According to a survey titled ‘The Status of Policing in India Report 2019’ released recently, on an average there are six computers per police station in the country, but Bihar has an average of less than one computer per police station.
No wonder that the state is ranked third from bottom when it comes to implementation of the Centre’s ambitious project — Crime and Criminal Tracking Network System (CCTNS).
While Punjab topped the list with 17.36% of its police stations entering their FIRs on the CCTNS software, Madhya Pradesh stood second (16.93%) and Haryana (15.65%) third, respectively. Bihar ranked third from the bottom (8.57%) after West Bengal (8.24%) and Assam (2.68%).
The report also quoted data released by the ministry of home affairs (MHA) in January this year, which showed that about 14,724 police stations out of 15,705 police stations in the country were entering FIRs on the CCTNS software.
Going by the MHA data, about 94% of the country’s police stations lodged FIRs with the help of the CCTNS, which helped the police in scientific investigation of the criminal cases. Though the initiative was launched in 2009 following the 26/11 terror attack in Mumbai, Bihar didn’t show much interest on this front.
However, a senior state police officer said that around 500 police stations out of 894 across the state would be connected with the CCTNS system by October this year. “The work is going on war footing and we hope to achieve the target by the first week of October,” said Dr Kamal Kishore Singh, IG of State Crime Record Bureau.
Singh, who is monitoring the CCTNS work, revealed that in the first phase, 500 police stations would be connected and the remaining would be linked in the next phase. “The state had earlier fixed a September deadline but it will be delayed a bit,” he said on Friday.
In September last year, the state police had signed an agreement with Tata Consultancy Services (TCS) to execute a Rs 250 crore CCTNS project.
Authoritative sources said the Bihar police accelerated the process only after the Centre warned that it would withdraw the fund for the CCTNS project. The TCS has been assigned to connect 894 police stations and officers of 380 higher officers through internet.
An ADGP rank police officer, who was earlier associated with the CCNTS project, said in 2012 an agreement was signed with the Indian Telephone Industries (ITI), a PSU but the contract was scrapped in 2014 due to slow pace of work.
Once the project is completed, lodging of an FIR, fingerprint database of arrested criminals, maintenance of goonda register, gang register and chargesheet filing would be done digitally and data sharing among police stations will become easy, the police officer said, adding that it would also bring transparency at their workplace.
Shobhanand Suman, a resident of Kashipor locality in Samastipur town, would not have to run from pillar to post to convince the police officials that his Bullet motorbike, which was stolen on August 10, belonged to him, had the CCTNS been implemented earlier.
Suman’s motorbike was stolen by a gang of vehicle lifters from the district headquarters town.
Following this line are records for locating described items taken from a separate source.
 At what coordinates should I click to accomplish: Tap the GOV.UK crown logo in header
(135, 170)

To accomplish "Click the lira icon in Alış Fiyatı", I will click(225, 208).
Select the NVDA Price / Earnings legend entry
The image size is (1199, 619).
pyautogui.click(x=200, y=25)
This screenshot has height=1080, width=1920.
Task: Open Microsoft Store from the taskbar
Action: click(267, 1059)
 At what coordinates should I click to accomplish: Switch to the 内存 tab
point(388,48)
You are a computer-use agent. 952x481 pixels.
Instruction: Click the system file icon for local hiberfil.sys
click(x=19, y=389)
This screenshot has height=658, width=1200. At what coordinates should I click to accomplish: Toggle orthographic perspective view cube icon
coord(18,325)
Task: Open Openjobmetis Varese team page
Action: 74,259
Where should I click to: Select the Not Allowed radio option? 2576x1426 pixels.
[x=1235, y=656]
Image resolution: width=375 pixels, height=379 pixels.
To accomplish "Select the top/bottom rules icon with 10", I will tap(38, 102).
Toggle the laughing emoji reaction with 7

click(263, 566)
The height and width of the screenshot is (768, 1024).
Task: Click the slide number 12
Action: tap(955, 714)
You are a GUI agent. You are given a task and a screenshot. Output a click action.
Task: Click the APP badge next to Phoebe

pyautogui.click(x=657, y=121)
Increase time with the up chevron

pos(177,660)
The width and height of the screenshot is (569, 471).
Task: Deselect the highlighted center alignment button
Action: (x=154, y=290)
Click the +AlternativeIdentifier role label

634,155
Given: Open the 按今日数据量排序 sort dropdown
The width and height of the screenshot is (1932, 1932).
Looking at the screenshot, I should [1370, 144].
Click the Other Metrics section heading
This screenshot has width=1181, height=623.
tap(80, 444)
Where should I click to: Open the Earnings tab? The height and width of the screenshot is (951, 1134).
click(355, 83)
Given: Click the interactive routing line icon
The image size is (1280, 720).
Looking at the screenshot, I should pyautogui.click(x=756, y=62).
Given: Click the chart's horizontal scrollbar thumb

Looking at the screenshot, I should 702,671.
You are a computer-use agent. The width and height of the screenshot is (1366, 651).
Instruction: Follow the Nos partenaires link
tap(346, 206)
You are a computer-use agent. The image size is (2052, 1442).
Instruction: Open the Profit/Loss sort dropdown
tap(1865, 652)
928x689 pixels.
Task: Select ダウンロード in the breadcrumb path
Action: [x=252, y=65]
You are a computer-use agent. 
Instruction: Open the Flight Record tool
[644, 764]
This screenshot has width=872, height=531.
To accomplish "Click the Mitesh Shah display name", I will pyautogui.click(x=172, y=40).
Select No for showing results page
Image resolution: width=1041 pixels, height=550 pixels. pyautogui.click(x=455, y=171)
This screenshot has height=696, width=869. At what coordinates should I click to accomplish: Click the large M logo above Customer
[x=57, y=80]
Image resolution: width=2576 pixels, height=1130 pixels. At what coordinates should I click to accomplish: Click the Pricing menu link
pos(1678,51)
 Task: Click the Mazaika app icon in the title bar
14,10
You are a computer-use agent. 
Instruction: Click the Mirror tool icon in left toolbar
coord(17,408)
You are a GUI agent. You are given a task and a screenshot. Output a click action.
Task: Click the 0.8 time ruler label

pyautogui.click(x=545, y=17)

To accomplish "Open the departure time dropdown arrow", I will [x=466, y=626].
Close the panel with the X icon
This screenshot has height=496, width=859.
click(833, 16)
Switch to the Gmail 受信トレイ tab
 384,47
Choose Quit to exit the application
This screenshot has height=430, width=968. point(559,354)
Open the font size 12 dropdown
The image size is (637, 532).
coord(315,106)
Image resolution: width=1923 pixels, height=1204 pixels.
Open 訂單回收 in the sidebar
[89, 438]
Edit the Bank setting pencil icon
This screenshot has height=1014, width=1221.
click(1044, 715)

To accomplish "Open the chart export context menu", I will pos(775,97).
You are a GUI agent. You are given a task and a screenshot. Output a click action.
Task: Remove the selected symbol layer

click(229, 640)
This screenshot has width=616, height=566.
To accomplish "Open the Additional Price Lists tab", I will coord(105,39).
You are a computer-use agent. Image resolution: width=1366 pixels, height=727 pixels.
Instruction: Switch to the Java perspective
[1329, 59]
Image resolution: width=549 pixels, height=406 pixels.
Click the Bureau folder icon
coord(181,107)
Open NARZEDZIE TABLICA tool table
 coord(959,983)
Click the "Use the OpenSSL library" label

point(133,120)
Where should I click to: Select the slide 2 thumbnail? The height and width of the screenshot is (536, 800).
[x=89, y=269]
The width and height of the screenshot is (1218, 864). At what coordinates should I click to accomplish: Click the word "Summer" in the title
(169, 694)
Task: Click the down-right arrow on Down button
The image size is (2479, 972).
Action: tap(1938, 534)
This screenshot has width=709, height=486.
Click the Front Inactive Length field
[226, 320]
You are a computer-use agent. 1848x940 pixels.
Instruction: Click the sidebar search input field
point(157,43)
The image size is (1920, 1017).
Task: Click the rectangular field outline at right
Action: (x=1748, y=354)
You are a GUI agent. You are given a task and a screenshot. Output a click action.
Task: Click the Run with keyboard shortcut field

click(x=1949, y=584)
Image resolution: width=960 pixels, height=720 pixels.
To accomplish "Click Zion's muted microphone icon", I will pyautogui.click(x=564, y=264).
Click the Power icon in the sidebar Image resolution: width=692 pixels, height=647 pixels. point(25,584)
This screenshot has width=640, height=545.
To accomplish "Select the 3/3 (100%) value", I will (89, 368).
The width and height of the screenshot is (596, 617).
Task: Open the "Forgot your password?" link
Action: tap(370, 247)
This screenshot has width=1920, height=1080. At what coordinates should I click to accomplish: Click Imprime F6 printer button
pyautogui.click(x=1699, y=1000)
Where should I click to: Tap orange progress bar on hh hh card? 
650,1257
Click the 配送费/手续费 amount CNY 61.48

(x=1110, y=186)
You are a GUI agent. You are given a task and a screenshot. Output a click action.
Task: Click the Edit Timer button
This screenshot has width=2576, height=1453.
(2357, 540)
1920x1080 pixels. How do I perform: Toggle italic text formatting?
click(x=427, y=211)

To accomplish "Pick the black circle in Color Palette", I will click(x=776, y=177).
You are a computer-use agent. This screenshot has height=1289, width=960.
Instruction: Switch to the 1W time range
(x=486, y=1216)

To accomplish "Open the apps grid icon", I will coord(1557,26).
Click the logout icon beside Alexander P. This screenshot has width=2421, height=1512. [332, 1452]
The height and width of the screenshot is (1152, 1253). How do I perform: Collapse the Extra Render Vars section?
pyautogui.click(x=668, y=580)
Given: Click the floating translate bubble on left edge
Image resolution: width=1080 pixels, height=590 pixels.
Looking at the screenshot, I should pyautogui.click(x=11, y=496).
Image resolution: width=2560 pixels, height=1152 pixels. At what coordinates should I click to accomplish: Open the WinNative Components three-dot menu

On August 24, Suman came to known from his own sources that his vehicle had been recovered by the Mufassil police station. “When I visited Mufassil police station, the officer on duty asked for the copy of the FIR to get back the vehicle. When I told him that the vehicle belonged to me, he simply refused and didn’t hand over my motorbike,” Suman lamented.
Suman’s petition for lodging of an FIR was earlier turned down by the officer posted at the Samastipur town police station. “I am the victim of the system, which lacks basic infrastructure,” he rued.